§ What you need to do: Find the word "will" in the data, then copy each line where it is found.

Dataset entries:

+ + + +

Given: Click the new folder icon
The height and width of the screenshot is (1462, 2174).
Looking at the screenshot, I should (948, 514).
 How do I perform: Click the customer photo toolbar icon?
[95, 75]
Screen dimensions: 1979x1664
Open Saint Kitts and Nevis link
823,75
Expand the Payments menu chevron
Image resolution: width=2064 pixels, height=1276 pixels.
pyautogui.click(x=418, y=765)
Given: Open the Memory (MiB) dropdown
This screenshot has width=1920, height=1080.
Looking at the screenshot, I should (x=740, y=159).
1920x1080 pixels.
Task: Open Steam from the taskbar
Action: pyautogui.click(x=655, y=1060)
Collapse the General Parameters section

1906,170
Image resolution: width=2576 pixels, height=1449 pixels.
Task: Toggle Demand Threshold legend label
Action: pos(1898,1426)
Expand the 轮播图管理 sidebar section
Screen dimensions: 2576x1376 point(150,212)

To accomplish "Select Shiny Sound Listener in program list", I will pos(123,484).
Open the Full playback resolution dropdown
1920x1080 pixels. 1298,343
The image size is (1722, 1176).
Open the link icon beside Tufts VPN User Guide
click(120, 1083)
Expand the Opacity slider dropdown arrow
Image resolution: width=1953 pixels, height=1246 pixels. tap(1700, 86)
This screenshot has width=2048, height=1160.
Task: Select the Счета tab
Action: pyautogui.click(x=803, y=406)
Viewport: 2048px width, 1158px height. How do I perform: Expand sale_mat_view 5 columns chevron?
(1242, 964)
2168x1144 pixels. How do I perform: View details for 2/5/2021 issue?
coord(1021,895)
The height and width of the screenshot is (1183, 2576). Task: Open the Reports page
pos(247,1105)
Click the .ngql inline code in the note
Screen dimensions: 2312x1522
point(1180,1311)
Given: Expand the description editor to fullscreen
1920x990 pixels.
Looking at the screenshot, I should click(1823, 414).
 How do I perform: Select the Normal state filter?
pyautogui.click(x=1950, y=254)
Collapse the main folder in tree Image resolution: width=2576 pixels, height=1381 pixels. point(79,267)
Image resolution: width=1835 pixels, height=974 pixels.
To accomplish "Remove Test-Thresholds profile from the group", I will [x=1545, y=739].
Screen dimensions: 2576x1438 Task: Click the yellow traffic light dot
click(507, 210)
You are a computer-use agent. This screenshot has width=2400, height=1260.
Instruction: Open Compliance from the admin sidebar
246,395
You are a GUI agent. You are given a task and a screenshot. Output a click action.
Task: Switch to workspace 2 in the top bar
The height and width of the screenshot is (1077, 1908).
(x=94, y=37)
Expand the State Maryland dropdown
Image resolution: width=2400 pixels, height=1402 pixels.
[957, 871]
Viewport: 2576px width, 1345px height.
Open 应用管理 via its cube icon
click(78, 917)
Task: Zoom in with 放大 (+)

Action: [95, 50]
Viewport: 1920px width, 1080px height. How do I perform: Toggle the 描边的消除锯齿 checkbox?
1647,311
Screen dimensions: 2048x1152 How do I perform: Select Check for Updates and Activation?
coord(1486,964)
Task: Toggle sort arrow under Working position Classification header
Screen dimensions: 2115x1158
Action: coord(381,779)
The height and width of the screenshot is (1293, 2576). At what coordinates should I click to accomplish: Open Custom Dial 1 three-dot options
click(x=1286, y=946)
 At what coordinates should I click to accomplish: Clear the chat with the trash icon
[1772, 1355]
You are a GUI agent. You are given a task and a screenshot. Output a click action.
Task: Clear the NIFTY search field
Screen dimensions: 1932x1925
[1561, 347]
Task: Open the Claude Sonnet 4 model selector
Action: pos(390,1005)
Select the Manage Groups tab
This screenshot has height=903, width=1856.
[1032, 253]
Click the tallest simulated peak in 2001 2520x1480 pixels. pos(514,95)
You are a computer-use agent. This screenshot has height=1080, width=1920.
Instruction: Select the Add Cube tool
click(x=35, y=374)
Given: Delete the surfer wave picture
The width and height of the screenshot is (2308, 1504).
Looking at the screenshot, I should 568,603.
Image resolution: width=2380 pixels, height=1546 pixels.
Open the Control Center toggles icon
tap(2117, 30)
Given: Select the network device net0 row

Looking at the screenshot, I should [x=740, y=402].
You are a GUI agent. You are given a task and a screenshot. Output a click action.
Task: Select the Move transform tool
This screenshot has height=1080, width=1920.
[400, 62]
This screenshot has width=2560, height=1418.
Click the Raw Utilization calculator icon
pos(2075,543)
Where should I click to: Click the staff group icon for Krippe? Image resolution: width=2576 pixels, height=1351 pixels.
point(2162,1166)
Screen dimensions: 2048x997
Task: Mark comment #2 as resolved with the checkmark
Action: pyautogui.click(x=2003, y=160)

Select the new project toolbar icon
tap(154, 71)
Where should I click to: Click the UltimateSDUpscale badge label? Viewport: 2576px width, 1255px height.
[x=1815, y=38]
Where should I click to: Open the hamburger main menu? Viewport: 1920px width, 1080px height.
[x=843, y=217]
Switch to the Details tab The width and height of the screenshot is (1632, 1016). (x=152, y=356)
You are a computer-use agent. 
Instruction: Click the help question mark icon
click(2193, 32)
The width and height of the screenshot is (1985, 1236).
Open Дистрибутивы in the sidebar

+ + + +

§ Solution for this problem:
To accomplish "Select Shiny Sound Listener in program list", I will pos(123,484).
To accomplish "Remove Test-Thresholds profile from the group", I will [x=1545, y=739].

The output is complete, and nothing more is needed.